:: Page text ::
▬▬▬

From: American Bird Conservancy
Birds inspire us.
Birds inspire us.
Our affection for birds dates to the dawn of our species. Eagles, doves, and ravens permeate our history, cultures, and religions. Images of cranes, falcons, geese, and parrots adorn the walls of Neolithic caves, Egyptian pyramids, Mayan temples—and most American homes today. Storks deliver us at birth and owls mourn our deaths. Each new generation marvels at the beauty of birds and their ability to fly away, leaving us simply to wonder.
Birds are indicators of environmental hazards.
Because they are sensitive to habitat change and are easy to census, birds are the ecologist's favorite tool. Changes in bird populations are often the first indication of environmental problems. Whether ecosystems are managed for agricultural production, wildlife, water, or tourism, success can be measured by the health of birds.
Protecting birds promotes good land stewardship.
Birds have been a driving force behind the American conservation movement since its early days, when unregulated hunting, use of toxic pesticides, and destruction of wetlands threatened our wildlife and wild places. The environmental problems we face today are even more complex, and we need a new generation of committed conservationists to counter them.

▬▬▬

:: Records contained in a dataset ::
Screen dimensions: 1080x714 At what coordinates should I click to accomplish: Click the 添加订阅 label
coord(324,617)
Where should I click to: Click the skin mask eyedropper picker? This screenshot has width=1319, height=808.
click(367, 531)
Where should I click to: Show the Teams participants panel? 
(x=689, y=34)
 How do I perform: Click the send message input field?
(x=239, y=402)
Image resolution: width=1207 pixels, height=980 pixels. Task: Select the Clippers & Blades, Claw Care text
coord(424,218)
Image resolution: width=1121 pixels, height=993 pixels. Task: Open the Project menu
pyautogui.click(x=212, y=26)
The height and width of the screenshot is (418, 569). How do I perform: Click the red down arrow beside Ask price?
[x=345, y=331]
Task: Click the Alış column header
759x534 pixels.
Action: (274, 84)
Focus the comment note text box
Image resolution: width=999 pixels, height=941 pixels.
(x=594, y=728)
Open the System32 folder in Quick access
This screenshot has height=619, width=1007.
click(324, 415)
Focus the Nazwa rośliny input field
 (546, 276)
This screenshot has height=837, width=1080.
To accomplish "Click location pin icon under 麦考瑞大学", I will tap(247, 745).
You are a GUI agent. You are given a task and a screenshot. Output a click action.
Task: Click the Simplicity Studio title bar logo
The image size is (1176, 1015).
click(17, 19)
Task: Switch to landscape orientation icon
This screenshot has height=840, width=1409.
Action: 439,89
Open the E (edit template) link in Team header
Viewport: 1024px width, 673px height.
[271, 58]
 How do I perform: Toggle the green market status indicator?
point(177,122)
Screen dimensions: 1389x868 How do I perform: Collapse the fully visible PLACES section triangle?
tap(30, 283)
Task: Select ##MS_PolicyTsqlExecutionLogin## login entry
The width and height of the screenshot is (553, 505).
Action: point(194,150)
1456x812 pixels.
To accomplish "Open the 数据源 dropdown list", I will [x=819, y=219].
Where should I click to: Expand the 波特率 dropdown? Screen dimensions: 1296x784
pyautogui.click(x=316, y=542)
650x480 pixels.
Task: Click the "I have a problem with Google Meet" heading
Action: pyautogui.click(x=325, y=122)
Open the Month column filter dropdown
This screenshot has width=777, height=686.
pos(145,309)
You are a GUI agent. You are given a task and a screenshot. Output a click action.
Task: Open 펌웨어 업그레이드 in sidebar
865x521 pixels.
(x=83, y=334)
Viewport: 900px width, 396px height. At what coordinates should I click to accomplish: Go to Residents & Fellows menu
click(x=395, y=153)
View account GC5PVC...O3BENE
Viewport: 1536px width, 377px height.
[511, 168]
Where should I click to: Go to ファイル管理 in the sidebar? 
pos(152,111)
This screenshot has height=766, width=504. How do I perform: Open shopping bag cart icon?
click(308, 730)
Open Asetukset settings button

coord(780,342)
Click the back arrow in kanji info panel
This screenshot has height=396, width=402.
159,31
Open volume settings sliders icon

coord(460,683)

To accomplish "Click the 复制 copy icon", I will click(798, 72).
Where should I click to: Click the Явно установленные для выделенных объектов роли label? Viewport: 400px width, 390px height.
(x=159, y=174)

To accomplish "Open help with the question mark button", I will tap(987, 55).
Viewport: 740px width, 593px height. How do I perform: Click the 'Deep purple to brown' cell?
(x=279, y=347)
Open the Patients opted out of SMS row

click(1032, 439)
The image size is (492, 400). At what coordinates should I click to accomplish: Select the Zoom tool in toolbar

▬▬▬

:: Task 1 ::
Swap "Storks" for "Herons" and give the bird conservation text again, everything from "Our affection for" down to "simply to wonder.".
:: Task 2 ::
Write the next part of the bird conservation text, beginning after its final sentence.

:: Answer area 1 ::
Our affection for birds dates to the dawn of our species. Eagles, doves, and ravens permeate our history, cultures, and religions. Images of cranes, falcons, geese, and parrots adorn the walls of Neolithic caves, Egyptian pyramids, Mayan temples—and most American homes today. Herons deliver us at birth and owls mourn our deaths. Each new generation marvels at the beauty of birds and their ability to fly away, leaving us simply to wonder.

:: Answer area 2 ::
Birds are a tremendous economic resource.
Forty-six million Americans watch birds. Birders are the market for a burgeoning industry, spending hundreds of millions of dollars each year feeding birds, purchasing equipment, and traveling in pursuit of birds. This economic force—and the benefits birds provide in insect and rodent control, plant pollination, and seed dispersal—add value to sustaining birds and their habitats.
But most of all, we have a moral obligation.
As stewards of our planet, we have an absolute ethical obligation to maintain all other species regardless of their functional values. We should no more allow the loss of species than destroy a masterpiece of art. The very least our generation can do is to ensure our children inherit as much as we have now.